AIM OF THE EXERCISE:
Copy nothing but the lines from the one containing "Given: Sort by # of Models column" through the last line of the entries below, exactly as written and without pictures.
*** DATASET EXTRACT
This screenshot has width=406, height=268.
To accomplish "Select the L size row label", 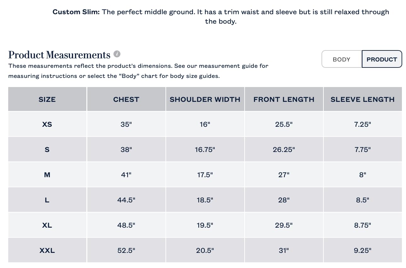I will point(47,200).
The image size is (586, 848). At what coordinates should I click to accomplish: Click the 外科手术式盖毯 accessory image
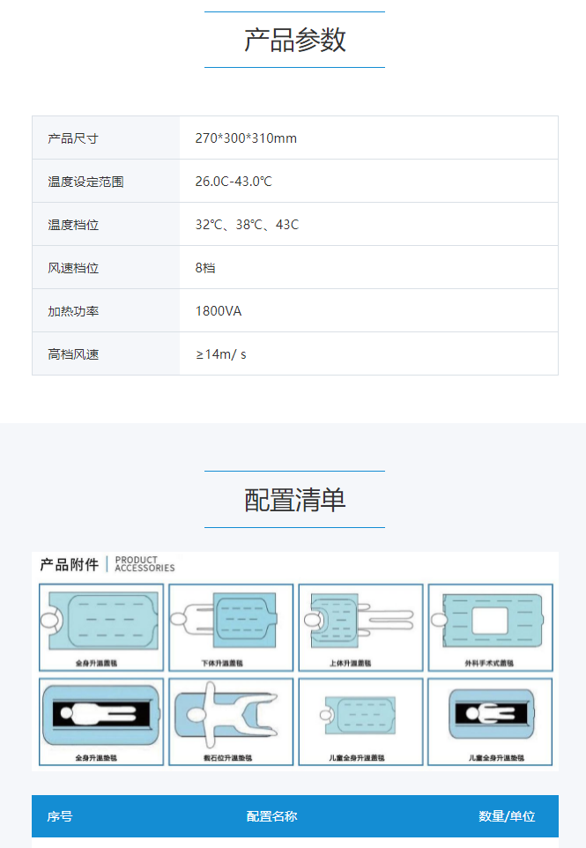(x=490, y=627)
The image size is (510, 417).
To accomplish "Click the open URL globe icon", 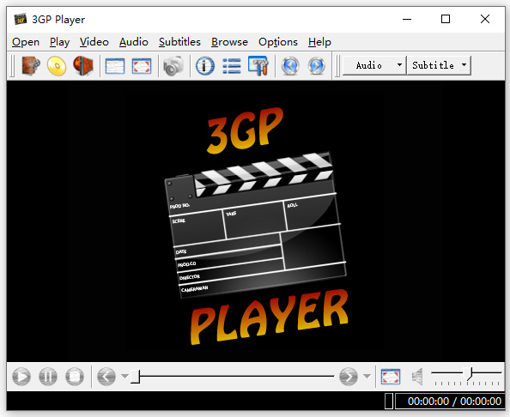I will (x=83, y=66).
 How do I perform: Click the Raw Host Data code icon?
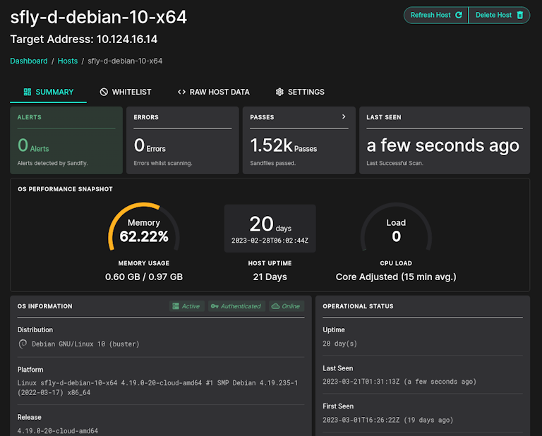(x=181, y=92)
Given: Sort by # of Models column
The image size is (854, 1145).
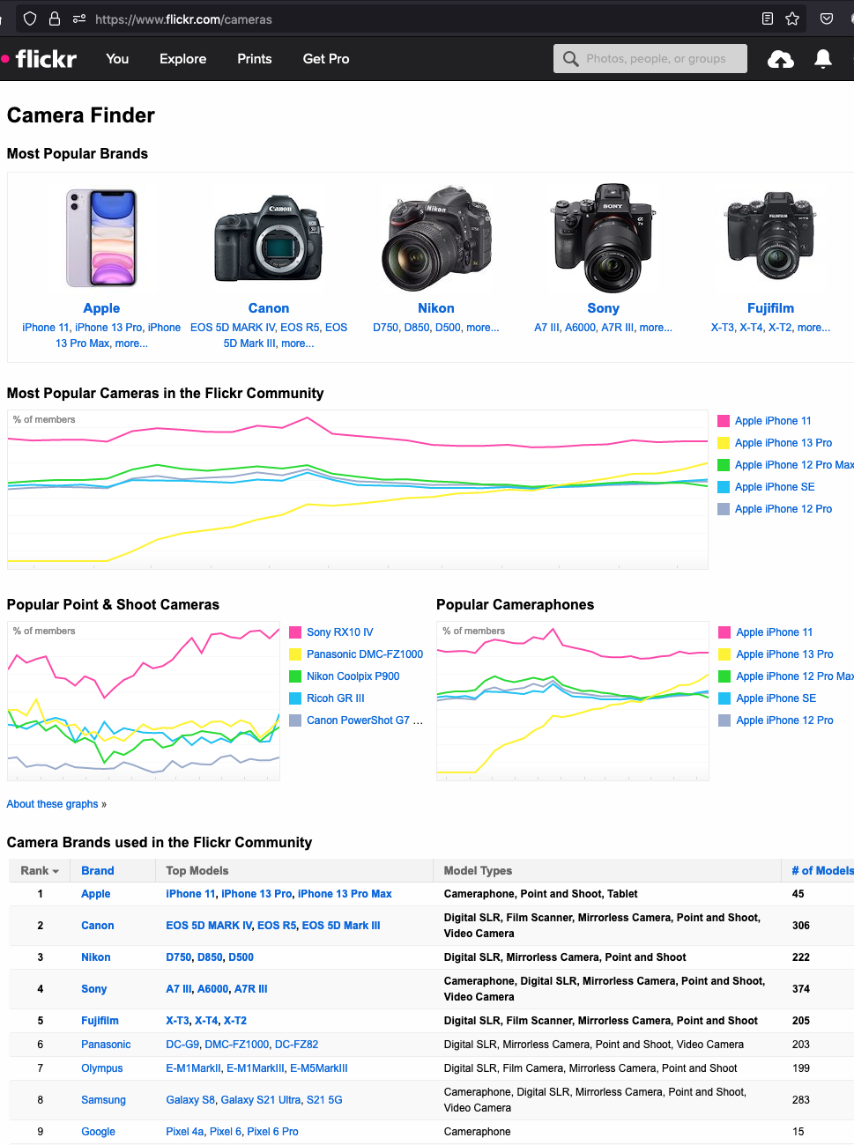Looking at the screenshot, I should click(822, 870).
******
EXERCISE ANSWER:
Given: Sort by # of Models column
The image size is (854, 1145).
Looking at the screenshot, I should click(822, 870).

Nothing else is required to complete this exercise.